Please rewrite the data below with "Vendor" replaced by "Supplier" and nothing else changed. Omit the pictures from your answer.

>> begin INFORMATION PROVIDED

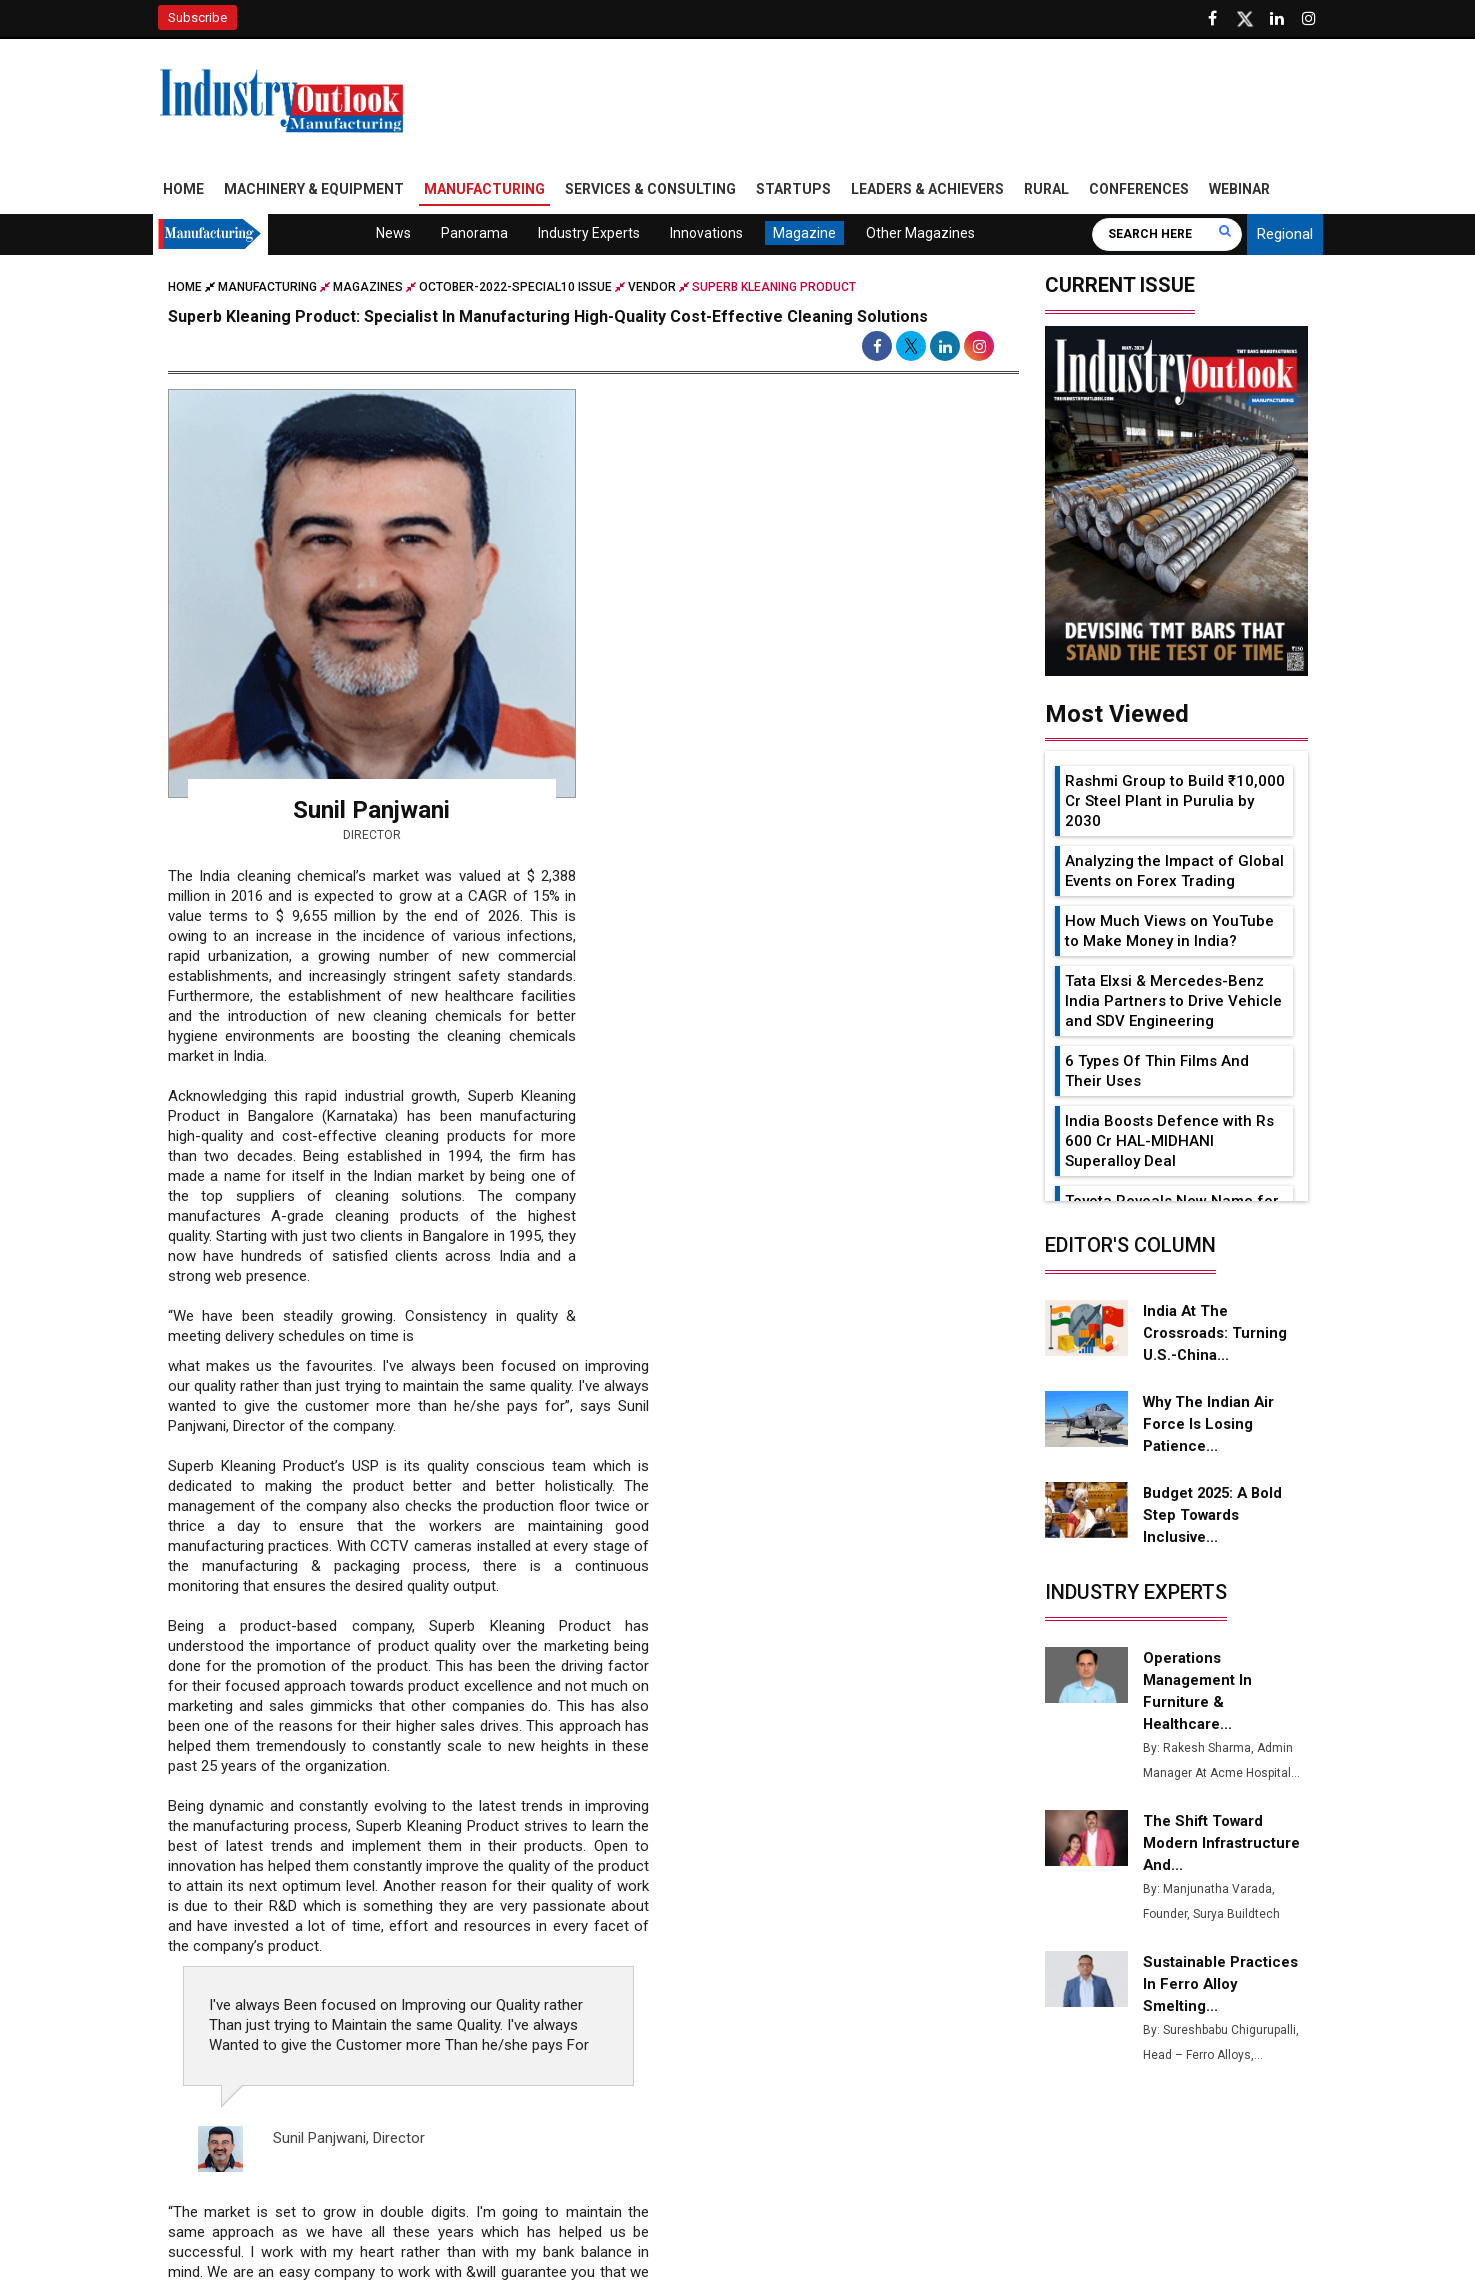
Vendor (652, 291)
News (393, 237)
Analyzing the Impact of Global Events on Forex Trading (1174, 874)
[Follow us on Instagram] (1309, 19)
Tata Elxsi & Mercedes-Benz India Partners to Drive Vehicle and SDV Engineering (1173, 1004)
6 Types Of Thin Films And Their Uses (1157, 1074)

>> end INFORMATION PROVIDED

WRITTEN SOLUTION:
Supplier (652, 291)
News (393, 237)
Analyzing the Impact of Global Events on Forex Trading (1174, 874)
[Follow us on Instagram] (1309, 19)
Tata Elxsi & Mercedes-Benz India Partners to Drive Vehicle and SDV Engineering (1173, 1004)
6 Types Of Thin Films And Their Uses (1157, 1074)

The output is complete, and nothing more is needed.